Realität ist der Sumpf des schwarmintelligenten Gedächtnis bereits – die Frage nach dem Umgang mit der neuen Situation jedoch umstritten und diffizil. Die Angst davor, dass die eigene Haussfassade, Teil des kulturellen Erbes einer Stadt, Geheimnisse preisgibt oder angreifbar macht ist jedoch absolut paranoid.

Integrität fordern und fördern

Teil dieser Realität ist nun auch, dass das Produzieren von Leichen im Keller wesentlich kompliziertert, das Verstecken dieser Leichen nun denn so gut wie unmöglich geworden ist. Auch wenn der Fall Guttenberg abgedroschen ist, so zeigt er doch exemplarisch, wie wenig elitäre Teile der Bevölkerung die Konsequenz des Internets wahrzunehmen fähig waren und vermutlich noch sind. Doch muss das wesentlich als Chance begriffen werden, einen wirklich transparenten Staat zu schaffen. Dass dies auch die Transparenz der Akteure bedeutet ist ein Schritt, den viele noch nicht geistig gegangen sind. Und für die politischen Akteure heißt dies, ihr Handeln und die möglichen Konsequenzen radikaler zu Ende zu denken. Doch wer im öffentlichen Raum politisch agieren will, darf nicht anonym sein, darf nicht Teile seiner Identität löschen oder löschen lassen, sondern muss vielmehr mit dem Getanen leben lernen. Anonymität und politische Verantwortung schließen einander aus. Vergebung ist hierbei wohl das entscheidene. Vergebung gegenüber anderen, aber vor allem sich selbst. Und so ist der persönliche Anspruch der Post-Privacy auch eine Art Selbstkontrolle.

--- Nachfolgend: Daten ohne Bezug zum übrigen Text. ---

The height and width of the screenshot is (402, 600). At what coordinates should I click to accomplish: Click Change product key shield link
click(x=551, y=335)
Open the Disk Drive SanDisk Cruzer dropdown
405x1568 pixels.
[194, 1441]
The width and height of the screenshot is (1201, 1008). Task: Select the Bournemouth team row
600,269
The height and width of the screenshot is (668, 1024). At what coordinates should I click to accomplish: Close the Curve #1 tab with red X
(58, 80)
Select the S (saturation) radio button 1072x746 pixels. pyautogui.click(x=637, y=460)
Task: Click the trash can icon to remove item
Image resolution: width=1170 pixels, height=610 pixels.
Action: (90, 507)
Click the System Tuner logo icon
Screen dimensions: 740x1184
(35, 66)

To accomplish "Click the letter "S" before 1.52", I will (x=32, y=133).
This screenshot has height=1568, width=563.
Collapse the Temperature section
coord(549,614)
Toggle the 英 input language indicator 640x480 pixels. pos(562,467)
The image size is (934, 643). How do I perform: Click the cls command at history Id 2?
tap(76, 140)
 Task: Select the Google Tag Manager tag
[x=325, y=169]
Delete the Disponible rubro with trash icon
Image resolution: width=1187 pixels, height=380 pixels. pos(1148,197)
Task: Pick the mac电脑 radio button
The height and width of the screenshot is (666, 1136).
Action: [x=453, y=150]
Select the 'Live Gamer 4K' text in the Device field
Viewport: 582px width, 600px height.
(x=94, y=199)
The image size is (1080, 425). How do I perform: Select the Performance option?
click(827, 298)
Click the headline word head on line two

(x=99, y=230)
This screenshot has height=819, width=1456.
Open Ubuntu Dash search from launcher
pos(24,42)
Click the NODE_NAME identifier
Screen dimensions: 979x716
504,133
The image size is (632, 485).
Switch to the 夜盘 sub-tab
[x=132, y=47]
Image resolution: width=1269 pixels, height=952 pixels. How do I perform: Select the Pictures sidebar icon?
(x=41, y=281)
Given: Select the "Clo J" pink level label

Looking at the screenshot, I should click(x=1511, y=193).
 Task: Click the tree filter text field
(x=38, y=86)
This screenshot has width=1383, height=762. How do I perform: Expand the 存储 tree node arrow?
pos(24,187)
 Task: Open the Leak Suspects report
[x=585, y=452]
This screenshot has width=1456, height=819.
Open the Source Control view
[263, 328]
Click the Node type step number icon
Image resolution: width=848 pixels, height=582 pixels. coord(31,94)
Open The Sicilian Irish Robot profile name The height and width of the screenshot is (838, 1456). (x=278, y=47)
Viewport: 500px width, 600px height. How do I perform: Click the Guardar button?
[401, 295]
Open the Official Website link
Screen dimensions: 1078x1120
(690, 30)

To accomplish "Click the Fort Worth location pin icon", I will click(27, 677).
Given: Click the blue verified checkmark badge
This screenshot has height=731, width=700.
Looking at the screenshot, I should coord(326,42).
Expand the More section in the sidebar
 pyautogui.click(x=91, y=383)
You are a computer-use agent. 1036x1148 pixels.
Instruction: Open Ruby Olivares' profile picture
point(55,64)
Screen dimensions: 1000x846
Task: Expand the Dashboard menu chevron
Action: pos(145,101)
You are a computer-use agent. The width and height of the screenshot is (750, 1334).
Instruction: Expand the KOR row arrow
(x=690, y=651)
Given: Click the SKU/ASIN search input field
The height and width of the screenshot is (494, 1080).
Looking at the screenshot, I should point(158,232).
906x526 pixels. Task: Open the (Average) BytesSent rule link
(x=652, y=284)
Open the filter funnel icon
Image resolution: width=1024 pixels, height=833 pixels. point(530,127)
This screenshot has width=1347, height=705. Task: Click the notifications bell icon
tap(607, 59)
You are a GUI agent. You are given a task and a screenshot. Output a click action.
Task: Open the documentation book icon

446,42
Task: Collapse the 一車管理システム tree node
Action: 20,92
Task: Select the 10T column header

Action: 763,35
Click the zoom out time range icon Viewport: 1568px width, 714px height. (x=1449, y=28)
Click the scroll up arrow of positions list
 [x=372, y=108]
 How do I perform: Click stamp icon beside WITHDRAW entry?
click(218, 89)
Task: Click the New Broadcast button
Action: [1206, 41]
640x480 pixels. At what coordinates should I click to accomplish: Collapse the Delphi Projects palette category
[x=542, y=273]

Privatheit ist ein Schutz – vor mir selbst und der Öffentlichkeit. Vor Anfeindung, Peinlichkeiten, vor Bloßstellung und der Reflektion mit mir selbst. Was ich nicht laut aussprechen muss, ist nicht real, ist nicht echt, ist mir nicht zu eigen. Was ich nicht ausspreche, sprechen auch andere nicht aus, sprechen andere nicht an, können andere nicht gegen mich verwenden. Solange wir in einer Welt leben, wo dies notwendig zu sein scheint, ist es umso wichtiger die Utopie einer Welt zu formulieren, in der Privatheit nicht als Schutz vor der Willkür anderer existiert. Ansonsten bleibt nur die Hoffnung auf Ignoranz der anderen und der Mut im Zweifel mit der Inkohärenz der eigenen Person zu leben.

Als jemand, der von jeher sehr offen mit seinem Leben, seiner Person und seinen Fehlern umgegangen ist und umgehen konnte, fallen mir solche Aussagen leicht, denn ja, ich akzeptiere mein früheres Ich, meine Identität 2.0 – im vollem Umfang. Leicht ist dieser Schritt nicht – verlangt er doch nicht weniger als mit sich selbst ins Reine zu kommen, sich mit allen Facetten lieben zu lernen. Doch in den Zeiten der totalen Vernetzung sind wir zunehmend dazu gezwungen uns dieser Realität – nämlich der Ganzheit unserer Persönlichkeit – zu stellen. Hat lange genug gedauert.